Once the service role ARN is added you can create the cluster by executing this:

eksctl create cluster -f cluster.yaml

It takes 15-20 minutes to create the new cluster using eksctl, which essentially deploys a new VPC and subnets, new nodegroups and service accounts for access to relevant AWS services, and of course the EKS cluster.

Once the cluster is ready and running you will be able to see all the nodes joining and at <ready> mode after a couple of minutes. The eksctl tool sets up automatically access to the cluster by modifying the ./kube/config file so it is not required to do anything further for access.

To access the cluster nodes via SSH you will need to set up a keypair on AWS and store it securely.

Set up Storage Classes

Please run the command below to add the new Storage class:

kubectl apply -f gp2-encrypted.yaml

Set up Helm

The Helm package manager is used for deployments on Kubernetes. To setup Helm you need to first create a service account by applying the following:

kubectl create clusterrolebinding add-on-cluster-admin \
  --clusterrole=cluster-admin \
  --serviceaccount=kube-system:default

With Helm version 3 you do not need to have the Tiller server running on Kubernetes so the only thing left is to check things are running OK by executing:

helm ls

Set up the Kubernetes Dashboard

To install the Kubernetes dashboard, you can simply follow the official guide provided by AWS here.

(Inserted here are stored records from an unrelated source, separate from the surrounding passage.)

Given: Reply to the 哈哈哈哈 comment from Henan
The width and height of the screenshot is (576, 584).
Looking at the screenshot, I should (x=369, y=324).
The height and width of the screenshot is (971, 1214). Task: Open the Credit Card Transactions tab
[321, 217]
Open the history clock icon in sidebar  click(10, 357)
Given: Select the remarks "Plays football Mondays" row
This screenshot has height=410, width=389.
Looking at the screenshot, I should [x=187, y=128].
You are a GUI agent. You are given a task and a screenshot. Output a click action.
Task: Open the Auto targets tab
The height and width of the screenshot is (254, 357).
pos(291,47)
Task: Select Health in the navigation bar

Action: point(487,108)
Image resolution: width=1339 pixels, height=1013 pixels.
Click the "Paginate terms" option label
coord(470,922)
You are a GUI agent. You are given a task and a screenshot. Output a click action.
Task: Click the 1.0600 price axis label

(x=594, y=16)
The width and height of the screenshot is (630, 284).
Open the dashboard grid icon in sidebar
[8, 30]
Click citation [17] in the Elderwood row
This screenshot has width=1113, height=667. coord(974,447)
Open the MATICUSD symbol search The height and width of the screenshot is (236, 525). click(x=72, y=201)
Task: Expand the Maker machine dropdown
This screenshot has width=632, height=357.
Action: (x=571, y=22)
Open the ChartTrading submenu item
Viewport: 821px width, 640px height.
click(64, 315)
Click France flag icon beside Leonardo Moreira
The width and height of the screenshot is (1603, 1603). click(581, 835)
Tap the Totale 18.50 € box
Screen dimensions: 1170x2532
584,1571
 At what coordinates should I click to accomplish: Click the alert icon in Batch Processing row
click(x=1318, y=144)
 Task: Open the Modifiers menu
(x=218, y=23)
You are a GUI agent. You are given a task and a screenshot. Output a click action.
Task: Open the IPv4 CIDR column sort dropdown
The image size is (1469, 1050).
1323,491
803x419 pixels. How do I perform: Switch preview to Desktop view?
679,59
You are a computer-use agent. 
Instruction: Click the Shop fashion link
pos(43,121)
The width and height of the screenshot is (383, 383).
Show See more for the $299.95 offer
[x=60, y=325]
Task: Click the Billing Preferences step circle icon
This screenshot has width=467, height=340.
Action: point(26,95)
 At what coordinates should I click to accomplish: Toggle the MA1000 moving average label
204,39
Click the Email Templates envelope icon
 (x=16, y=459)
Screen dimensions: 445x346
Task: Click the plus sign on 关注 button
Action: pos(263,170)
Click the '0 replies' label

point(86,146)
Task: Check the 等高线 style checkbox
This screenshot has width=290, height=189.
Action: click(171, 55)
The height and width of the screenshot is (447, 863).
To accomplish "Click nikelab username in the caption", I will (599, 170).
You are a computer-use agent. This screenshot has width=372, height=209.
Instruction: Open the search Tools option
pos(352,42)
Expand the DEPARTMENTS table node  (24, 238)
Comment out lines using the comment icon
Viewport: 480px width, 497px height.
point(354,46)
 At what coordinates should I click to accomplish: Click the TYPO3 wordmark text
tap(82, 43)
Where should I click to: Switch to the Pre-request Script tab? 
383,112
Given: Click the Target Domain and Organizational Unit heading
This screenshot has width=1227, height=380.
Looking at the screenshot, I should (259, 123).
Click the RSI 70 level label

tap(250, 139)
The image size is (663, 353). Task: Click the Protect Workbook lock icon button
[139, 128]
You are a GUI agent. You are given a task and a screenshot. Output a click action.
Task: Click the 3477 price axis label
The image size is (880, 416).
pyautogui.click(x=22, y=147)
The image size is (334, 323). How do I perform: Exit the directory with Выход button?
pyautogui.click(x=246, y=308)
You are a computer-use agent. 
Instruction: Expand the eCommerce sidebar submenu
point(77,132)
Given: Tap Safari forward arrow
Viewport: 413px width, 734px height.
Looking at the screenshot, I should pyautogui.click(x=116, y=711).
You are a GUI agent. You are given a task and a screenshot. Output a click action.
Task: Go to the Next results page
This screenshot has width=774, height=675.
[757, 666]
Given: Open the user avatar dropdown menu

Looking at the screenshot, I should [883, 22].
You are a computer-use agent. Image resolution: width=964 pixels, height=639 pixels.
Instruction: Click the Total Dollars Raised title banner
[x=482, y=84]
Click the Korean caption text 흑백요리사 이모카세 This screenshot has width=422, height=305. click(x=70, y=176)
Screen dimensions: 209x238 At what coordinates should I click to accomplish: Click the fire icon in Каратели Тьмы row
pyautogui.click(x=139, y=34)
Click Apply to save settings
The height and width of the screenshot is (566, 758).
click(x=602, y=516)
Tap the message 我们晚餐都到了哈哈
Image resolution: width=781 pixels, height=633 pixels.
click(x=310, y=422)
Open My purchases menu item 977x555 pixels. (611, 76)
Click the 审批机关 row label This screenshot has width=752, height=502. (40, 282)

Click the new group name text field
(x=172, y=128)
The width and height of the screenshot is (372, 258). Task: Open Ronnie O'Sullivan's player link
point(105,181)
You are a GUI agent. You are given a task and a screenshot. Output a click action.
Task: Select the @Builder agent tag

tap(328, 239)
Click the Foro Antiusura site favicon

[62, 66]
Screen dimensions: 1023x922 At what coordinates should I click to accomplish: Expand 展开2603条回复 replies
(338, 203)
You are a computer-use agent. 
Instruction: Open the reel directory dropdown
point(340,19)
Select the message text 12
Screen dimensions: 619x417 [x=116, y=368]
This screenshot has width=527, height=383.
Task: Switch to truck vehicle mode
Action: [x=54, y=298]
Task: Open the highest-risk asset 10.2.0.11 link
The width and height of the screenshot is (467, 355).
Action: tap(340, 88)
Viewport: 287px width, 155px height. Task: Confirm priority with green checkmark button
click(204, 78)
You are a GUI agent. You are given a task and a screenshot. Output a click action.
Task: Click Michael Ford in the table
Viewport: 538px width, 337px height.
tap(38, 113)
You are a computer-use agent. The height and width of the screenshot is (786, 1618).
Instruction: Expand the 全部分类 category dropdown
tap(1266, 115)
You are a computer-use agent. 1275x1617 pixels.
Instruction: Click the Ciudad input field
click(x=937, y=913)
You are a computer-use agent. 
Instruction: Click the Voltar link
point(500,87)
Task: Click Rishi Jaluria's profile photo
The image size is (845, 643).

Otherwise simply run the commands below, that install the metrics server and the dashboard.

First execute:

kubectl apply -f metrics-components.yaml

And then the command below to install the dashboard:

kubectl apply -f kubernetes-dashboard.yaml

You will also need a new service account by executing this:

kubectl apply -f eks-admin-service-account.yaml

Set up NGINX Controller

To expose any Restful API running inside Kubernetes you will need to set up an NGINX Ingress Controller. The official helm chart resides in the repo https://kubernetes-charts.storage.googleapis.com/ so you will need to add that first.

helm repo add stable https://kubernetes-charts.storage.googleapis.com/
helm repo update

The ingress values found in this repository have been customised.

helm install nginx-ingress stable/nginx-ingress -f nginx-ingress-values.yaml -n kube-system 

Cluster Teardown

If you wish to remove this set up and destroy the Kubernetes cluster, simply run:

eksctl delete cluster -f cluster.yaml

It takes a few minutes to complete since the eksctl tool goes through each Cloudformation stack. Once the command finishes successfully, ensure that all resources are deleted by checking Cloudformation and the EC2 Dashboard. Often the VPC configuration can stay behind and is necessary to force delete it.